When cultures of Azotobacter vinelandii are made anaerobic the adenylate pool size remains constant or increases slightly while the adenylate energy charge decreases. Under these conditions, cell growth stops but the cells remain viable for at least 5 h with the decreased energy charge. The changes in the adenylate pool during the aerobic-anaerobic transition include: the formation of adenylates as a result of RNA degradation; the degradation of a portion of the excess AMP to form hypoxanthine by the sequential actions of AMP nucleosidase and adenine deaminase; an increase in the total adenylate pool which is stabilized at approximately 1.5 times the level in growing cells; and stabilization of the adenylate energy charge at a value near 0.3. The degradation of AMP is regulated by AMP nucleosidase, an allosteric enzyme which is activated by MgATP2- and inhibited by Pi. The in vivo activity of AMP nucleosidase was estimated by measuring the rate of hypoxanthine formation in the culture or by measuring the activity of purified enzyme at the concentrations of AMP, ATP, and Pi found in the cells.
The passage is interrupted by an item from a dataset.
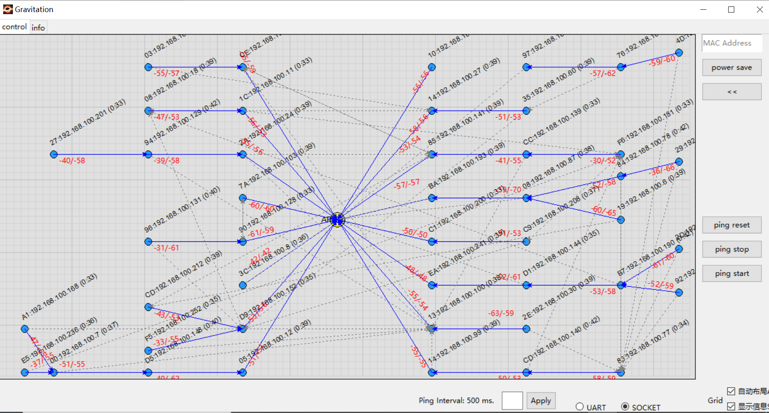Select the UART radio button
769x413 pixels.
pos(580,407)
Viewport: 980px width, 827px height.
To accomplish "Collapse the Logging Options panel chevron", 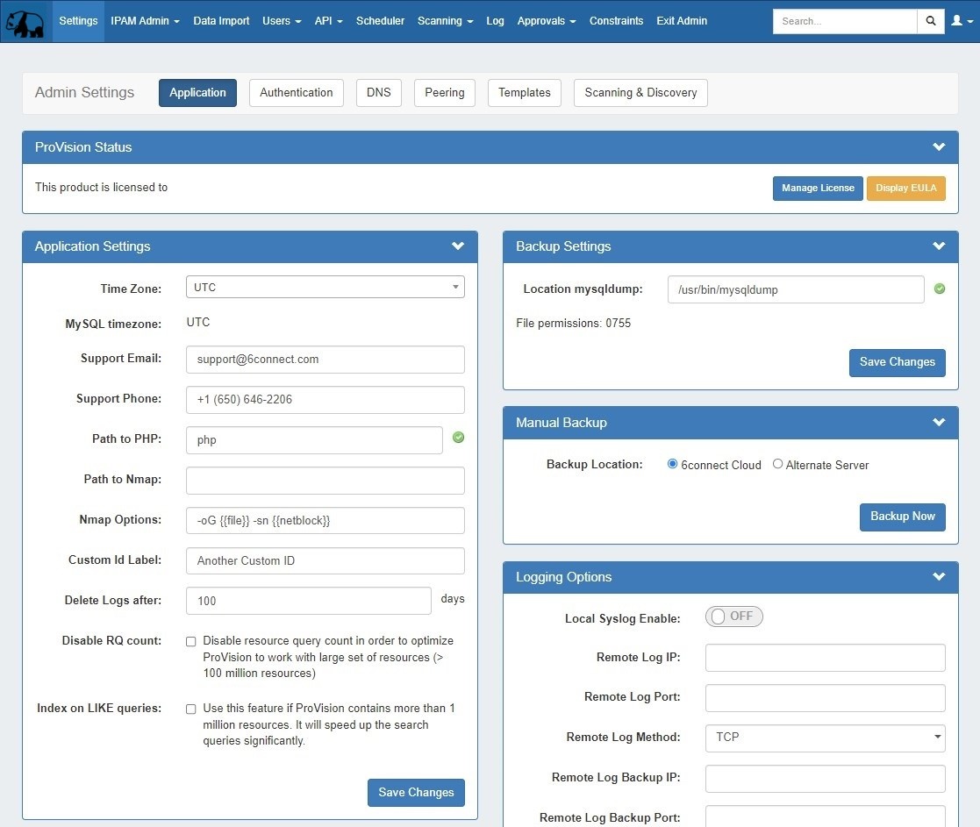I will [x=939, y=577].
The maximum estimated in vivo rate of AMP degradation was less than 3% of the catalytic capacity of AMP nucleosidase. Thus ample activity is present for rapid adjustments of the AMP levels in these cells. Expression of AMP nucleosidase catalytic activity is tightly controlled since high constant concentrations of intracellular AMP can be maintained for extended time periods at low adenylate energy charge values. Under these conditions controlled degradation of AMP can occur to maintain a constant AMP concentration.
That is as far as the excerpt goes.